YOUR INSTRUCTIONS »
If a line in the following entries holds the string "will", include it in the tally. State the total and nothing further.

SUPPLIED DATA »

================

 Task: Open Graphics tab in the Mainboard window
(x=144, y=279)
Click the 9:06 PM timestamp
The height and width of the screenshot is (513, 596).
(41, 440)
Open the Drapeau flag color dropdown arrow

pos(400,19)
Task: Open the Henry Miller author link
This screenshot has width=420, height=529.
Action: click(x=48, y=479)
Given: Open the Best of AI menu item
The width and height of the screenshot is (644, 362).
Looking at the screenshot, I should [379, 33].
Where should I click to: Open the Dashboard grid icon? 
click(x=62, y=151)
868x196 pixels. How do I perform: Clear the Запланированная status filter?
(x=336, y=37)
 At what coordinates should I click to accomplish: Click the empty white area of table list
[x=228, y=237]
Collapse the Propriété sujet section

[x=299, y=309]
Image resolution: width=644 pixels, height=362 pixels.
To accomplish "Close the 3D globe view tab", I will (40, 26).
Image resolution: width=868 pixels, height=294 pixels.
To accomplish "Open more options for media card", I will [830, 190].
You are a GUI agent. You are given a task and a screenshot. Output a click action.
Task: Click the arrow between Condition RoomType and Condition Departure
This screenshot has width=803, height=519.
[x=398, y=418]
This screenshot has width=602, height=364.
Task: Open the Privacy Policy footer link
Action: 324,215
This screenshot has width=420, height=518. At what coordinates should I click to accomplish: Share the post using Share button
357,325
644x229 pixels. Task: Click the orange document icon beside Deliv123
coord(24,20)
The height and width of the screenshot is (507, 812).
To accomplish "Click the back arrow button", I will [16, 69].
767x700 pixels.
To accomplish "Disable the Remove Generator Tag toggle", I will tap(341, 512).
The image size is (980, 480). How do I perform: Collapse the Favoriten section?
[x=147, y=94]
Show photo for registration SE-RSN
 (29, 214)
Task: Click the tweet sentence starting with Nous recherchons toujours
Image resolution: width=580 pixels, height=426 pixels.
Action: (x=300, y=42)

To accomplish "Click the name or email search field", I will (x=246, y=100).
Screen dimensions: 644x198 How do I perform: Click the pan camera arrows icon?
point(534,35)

================

RESPONSE BELOW »
5